Drugs Whose Flowers Are Life

Brad Holland

New York Times, Saturday, July 19, 1975

 

By Dr. Stephen L. DeFelice, M.D.

To all our other troubles, add one more-a crisis in the discovery of valuable and needed new drugs.

Drugs are by far the most effective weapons in the treatment of patients. Imagine life today without polio vaccine, penicillin, digitalis, insulin, diuretics, anesthetics, tranquilizers and all the other drugs that keep us alive and free of pain.

Today, few valuable new drugs are being discovered in the United States. Little or no experimentation is being done to discover them. Our system of drug discovery offers little hope of a cure for our four million diabetic patients, our 23 million hypertensive patients, or the millions who suffer from such devastating diseases as multiple sclerosis, schizophrenia, rheumatoid arthritis or heart disease.

The principal blame for this lies with Congress, which has evidently accepted consumerism’s false ideal of a completely no-risk existence and has forced upon the Food and Drug Administration such restrictive regulations as to discourage drug investigation and thus effectively cut down new drug discovery.

This country has the brain power, the technology and the money to restore us to world leadership in drug discovery. What we lack is an environment conducive to and supportive of a more productive discovery system.

There are two phases in drug discovery. One is preclinical-pharmacology, chemistry, toxicology and other types of nonhuman research. The other, however, the clinical phase, is the critical one. Every hypothesis or observation made preclinically must be tested in humans before a potential discovery becomes a reality.

This is where our hang-up is. The consumerists will not let us forget the horror of thalidomide or the immorality of the untreated syphilitic patients at Tuskegee, although the lessons of both have been long since absorbed.

“Our ethic in this country,” a former F.D.A. commissioner has observed, “does not permit-at least not in present-day context-a needless surrender of one life.”

But we know this to be false. Everything we do in living our lives today involves some risk, and most of us add to that from time to time.

The fact is that human experimentation under controlled conditions carries with it no risk greater than we take every day in our travels, our work, our athletic pursuits.

Surgical procedure labors under no such restrictions as do drugs. In the last decade, surgery has achieved miracles. Drug discovery, on the other hand, has fallen precipitously. Yet surgery affects far fewer people than does drug therapy.

It is obvious that we need a new system of drug discovery and a movement Is being organized to educate the public and the Congress in this need and its solution.

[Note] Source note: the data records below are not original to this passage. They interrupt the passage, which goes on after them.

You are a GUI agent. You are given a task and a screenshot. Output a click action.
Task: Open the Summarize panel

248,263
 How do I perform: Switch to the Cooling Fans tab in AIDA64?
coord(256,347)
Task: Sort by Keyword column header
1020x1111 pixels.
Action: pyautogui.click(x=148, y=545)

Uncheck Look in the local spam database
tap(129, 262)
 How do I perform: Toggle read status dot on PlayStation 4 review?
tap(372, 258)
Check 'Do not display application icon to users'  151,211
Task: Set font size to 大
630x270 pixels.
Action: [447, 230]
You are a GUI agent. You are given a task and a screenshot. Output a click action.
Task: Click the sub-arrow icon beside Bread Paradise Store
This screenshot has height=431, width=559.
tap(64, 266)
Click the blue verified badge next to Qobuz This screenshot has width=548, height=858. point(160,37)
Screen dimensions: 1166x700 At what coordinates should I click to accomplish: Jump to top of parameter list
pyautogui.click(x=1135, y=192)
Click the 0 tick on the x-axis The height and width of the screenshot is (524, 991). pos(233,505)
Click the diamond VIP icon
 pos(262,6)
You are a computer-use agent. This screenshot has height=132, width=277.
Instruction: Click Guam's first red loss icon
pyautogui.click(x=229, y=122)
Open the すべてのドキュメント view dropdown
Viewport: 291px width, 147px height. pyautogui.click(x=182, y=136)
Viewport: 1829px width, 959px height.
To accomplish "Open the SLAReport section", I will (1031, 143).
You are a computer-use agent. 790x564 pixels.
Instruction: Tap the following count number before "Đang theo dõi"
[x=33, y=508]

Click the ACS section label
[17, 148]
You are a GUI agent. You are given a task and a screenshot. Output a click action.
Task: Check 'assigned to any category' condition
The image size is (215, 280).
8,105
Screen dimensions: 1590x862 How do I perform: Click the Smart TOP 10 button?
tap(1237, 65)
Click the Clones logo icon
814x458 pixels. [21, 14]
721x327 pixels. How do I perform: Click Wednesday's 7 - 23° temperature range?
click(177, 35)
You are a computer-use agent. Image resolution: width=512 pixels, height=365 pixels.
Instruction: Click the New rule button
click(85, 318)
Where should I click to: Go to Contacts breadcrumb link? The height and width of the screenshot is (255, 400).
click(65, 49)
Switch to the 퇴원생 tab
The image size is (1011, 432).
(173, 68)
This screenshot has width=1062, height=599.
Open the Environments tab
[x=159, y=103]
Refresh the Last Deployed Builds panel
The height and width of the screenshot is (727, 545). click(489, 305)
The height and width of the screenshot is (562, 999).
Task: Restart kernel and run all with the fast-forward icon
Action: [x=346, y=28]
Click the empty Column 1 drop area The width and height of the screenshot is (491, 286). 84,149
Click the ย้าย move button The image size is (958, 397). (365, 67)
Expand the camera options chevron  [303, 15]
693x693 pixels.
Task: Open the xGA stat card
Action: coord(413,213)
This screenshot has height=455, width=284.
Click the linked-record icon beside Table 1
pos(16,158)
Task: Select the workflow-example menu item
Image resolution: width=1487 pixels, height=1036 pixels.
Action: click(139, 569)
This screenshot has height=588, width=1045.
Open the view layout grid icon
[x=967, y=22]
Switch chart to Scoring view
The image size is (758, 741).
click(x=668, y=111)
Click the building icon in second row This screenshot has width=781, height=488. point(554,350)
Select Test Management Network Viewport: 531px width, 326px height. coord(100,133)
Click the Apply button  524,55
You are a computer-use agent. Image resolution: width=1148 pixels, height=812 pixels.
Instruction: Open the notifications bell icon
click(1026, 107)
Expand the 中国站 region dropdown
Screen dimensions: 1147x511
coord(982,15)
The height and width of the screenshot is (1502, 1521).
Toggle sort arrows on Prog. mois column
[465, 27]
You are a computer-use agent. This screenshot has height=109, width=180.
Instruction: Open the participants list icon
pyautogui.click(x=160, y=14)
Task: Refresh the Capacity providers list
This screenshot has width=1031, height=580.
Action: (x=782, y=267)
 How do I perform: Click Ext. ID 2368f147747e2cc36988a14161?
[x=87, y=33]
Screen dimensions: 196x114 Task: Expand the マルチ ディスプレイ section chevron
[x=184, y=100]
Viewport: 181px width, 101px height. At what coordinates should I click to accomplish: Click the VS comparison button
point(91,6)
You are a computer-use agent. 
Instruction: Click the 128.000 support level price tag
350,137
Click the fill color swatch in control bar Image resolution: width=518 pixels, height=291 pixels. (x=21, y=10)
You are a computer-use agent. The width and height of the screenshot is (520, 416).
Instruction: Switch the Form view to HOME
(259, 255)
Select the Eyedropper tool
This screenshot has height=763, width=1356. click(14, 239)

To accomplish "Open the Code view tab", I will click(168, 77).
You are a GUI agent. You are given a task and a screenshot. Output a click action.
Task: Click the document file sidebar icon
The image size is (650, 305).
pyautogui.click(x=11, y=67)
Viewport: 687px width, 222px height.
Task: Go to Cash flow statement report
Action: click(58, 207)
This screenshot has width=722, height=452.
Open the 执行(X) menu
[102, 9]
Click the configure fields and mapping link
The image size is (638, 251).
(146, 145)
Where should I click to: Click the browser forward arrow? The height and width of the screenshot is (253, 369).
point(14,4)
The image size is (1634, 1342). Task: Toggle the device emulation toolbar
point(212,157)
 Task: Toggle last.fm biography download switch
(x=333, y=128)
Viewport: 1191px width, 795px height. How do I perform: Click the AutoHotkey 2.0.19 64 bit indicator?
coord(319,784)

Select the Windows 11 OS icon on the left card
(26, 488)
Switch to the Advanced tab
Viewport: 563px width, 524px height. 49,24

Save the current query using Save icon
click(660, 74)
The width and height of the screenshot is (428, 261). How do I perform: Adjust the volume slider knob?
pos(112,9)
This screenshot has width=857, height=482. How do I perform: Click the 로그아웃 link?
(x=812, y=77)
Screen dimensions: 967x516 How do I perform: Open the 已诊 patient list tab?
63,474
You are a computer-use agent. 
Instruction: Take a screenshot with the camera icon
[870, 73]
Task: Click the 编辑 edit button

There are five positive actions that should be taken. We should

– Reduce Federal control over innovative clinical drug research and return responsibility for supervision to the experts, the academic community.

– Return the role of the F.D.A. to Its proper competence-supervision of drugs already on the market or scheduled to go there. Most adverse effects come from old but indispensable drugs, like digitalis and insulin, because their use is not closely monitored as are new drugs under clinical study.

– Provide insurance-probably Government insurance-against damage suits to institutions, drug research committees and clinical investigators.

– Initiate a new specialty in medical schools, the clinical drug developer -a generalist able to guide new drugs through the complexity of scientific judgments and social barriers.

– Make a national effort to assemble groups of volunteers from among all parts of the population-the healthy, the sick, the rich, the poor-who would be available to help evaluate new drug ideas.

The amount of physical and mental suffering that exists today, despite all our modern therapy, is vast. In scientific, social and moral terms, it Is certainly acceptable and even desirable for some of us to take small risks, even big ones, to diminish this vastness.